▸ **What is being asked**:
Once you find the line with "Klantenservice (158, 2223)" in the entries below, return exactly every line from it through the line with "Dashboard (219, 2242)".

▸ **Data to process**:
--
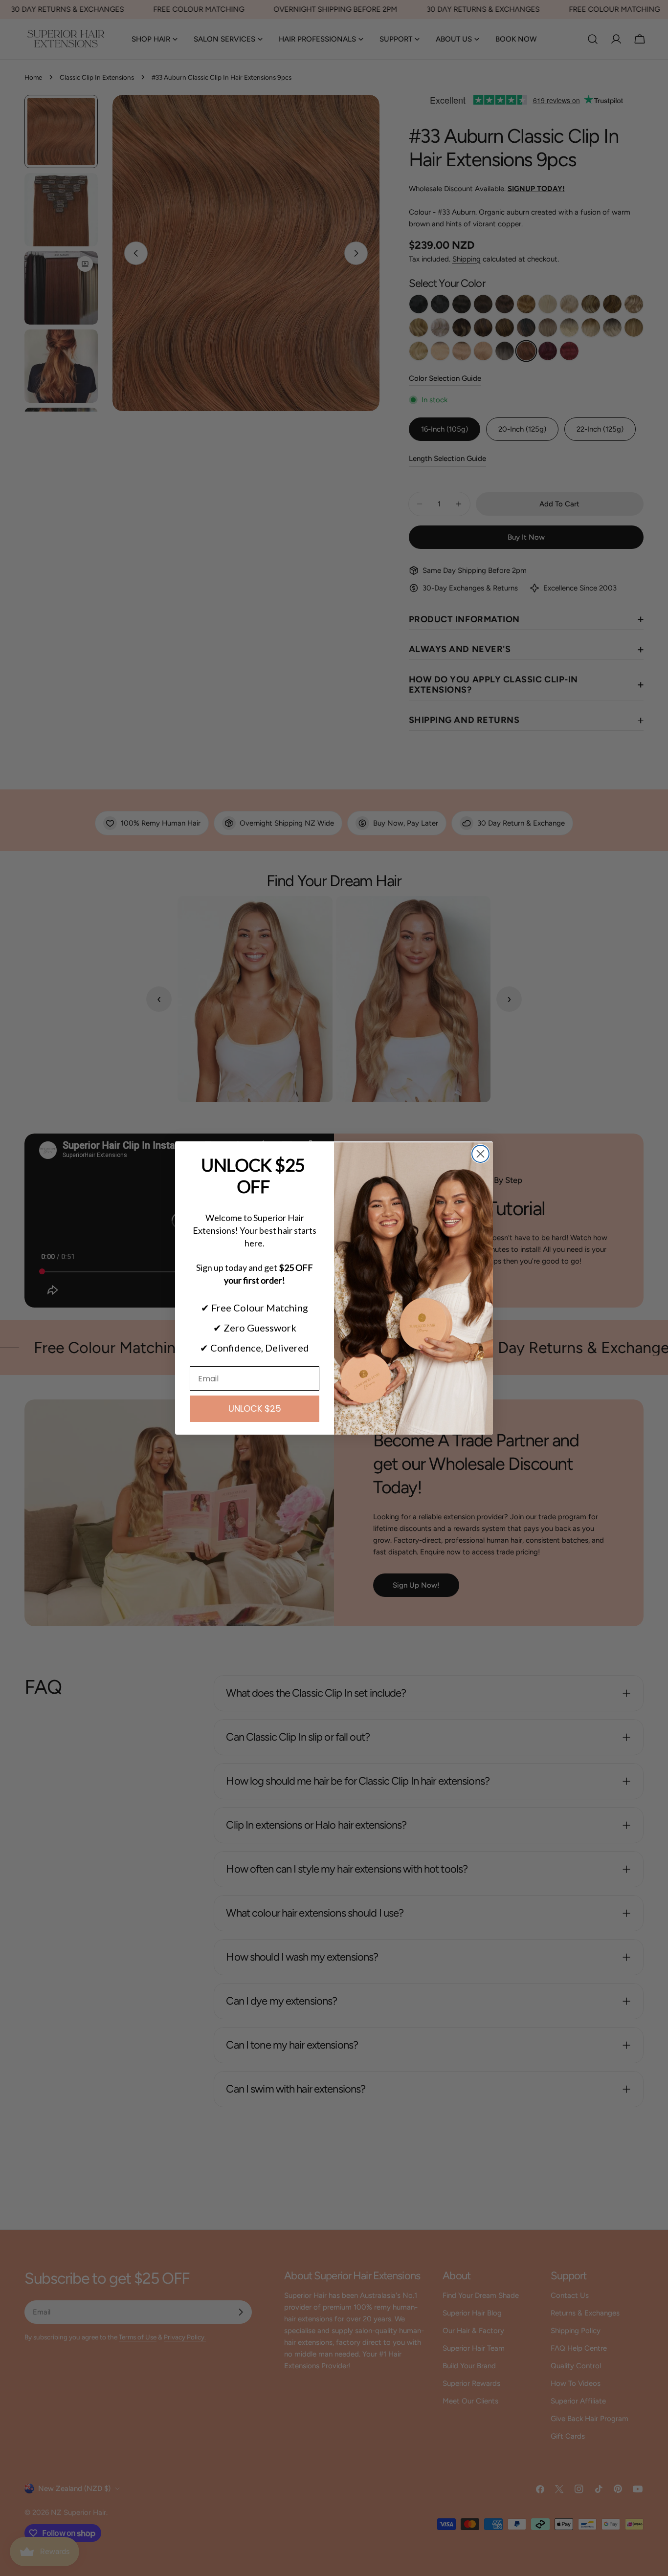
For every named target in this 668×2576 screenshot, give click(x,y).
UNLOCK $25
--
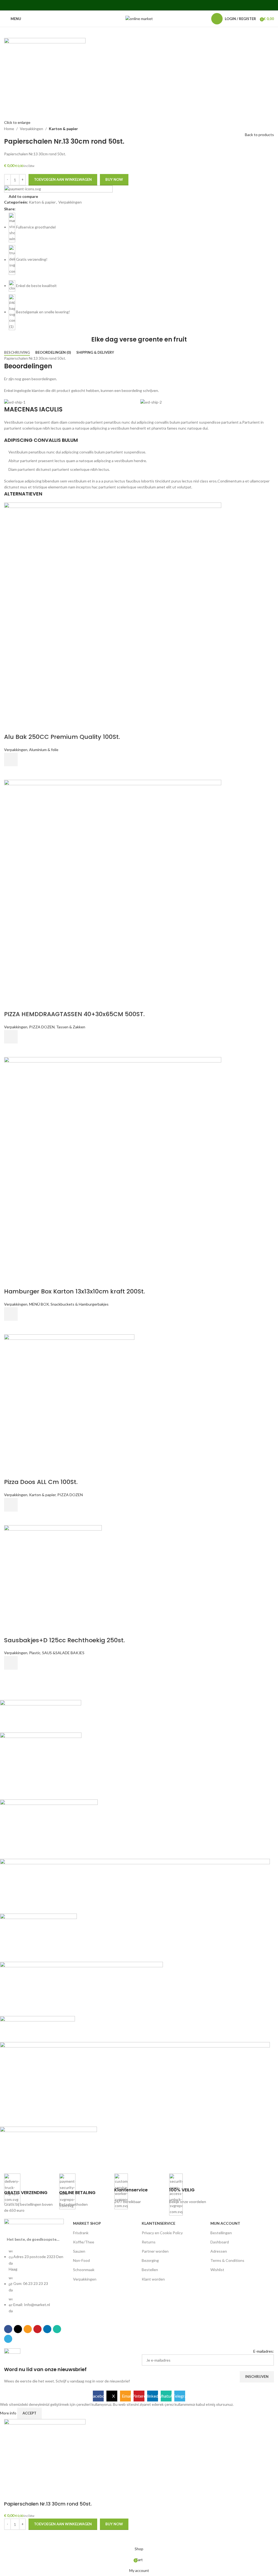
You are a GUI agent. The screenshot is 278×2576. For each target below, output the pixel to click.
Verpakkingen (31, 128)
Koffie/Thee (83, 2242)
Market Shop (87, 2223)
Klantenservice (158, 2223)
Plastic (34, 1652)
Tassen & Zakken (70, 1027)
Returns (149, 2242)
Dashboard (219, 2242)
--
▸ **Your response**:
Klantenservice (158, 2223)
Plastic (34, 1652)
Tassen & Zakken (70, 1027)
Returns (149, 2242)
Dashboard (219, 2242)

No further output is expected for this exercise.